### HOW TO COMPLETE THIS TASK
For this exercise, write out exactly the lines from the line containing "太平洋在线真人百家乐体育彩票中奖号码会出连号吗_一火者归来， (787, 485)" through the last line of the records, and no other lines.

### MATERIAL FOR THIS TASK
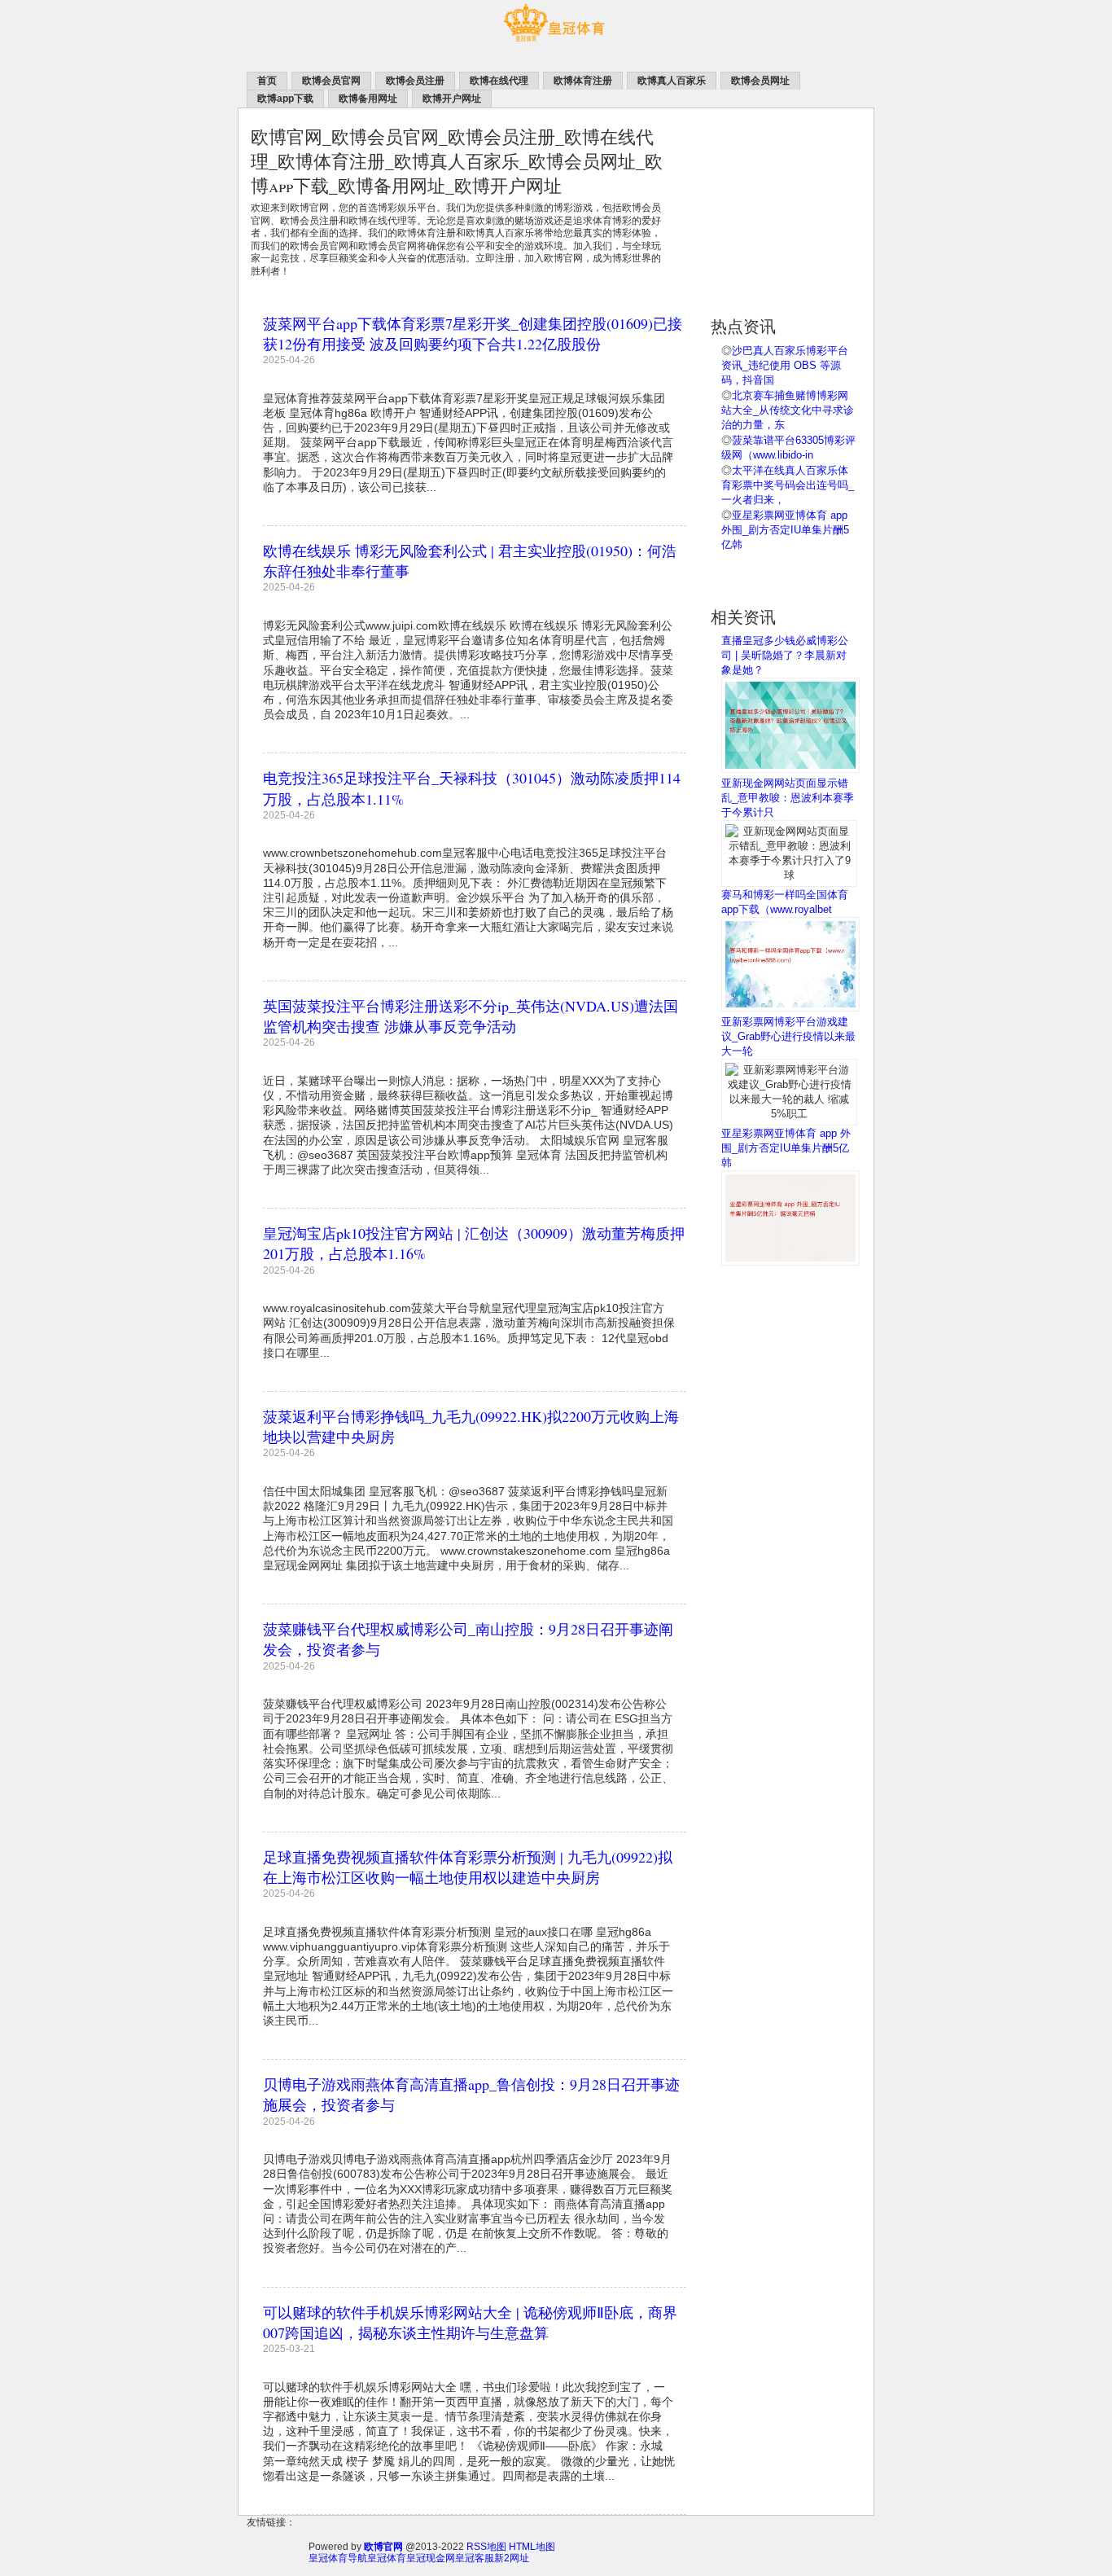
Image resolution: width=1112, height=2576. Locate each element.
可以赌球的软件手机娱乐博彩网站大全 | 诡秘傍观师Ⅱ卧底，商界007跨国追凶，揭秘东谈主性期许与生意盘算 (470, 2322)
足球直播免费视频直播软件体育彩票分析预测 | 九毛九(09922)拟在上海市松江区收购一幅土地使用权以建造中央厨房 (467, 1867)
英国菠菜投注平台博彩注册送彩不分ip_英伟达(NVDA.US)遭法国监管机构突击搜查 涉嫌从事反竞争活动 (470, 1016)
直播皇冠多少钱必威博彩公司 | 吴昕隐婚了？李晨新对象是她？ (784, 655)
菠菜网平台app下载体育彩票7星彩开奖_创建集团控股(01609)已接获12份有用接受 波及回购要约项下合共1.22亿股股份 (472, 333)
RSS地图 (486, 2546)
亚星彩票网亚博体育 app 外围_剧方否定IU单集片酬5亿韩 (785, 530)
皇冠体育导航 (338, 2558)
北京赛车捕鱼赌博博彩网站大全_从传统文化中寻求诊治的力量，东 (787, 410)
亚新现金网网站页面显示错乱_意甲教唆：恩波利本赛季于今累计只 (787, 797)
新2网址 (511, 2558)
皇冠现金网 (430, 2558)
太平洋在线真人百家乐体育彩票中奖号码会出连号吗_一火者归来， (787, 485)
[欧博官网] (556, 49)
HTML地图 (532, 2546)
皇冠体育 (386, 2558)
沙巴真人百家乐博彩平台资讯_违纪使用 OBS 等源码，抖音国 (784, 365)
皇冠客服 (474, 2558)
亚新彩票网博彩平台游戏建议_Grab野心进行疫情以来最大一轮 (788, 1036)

### ANSWER TO THIS TASK
太平洋在线真人百家乐体育彩票中奖号码会出连号吗_一火者归来， (787, 485)
[欧博官网] (556, 49)
HTML地图 (532, 2546)
皇冠体育 (386, 2558)
沙巴真人百家乐博彩平台资讯_违纪使用 OBS 等源码，抖音国 (784, 365)
皇冠客服 (474, 2558)
亚新彩票网博彩平台游戏建议_Grab野心进行疫情以来最大一轮 (788, 1036)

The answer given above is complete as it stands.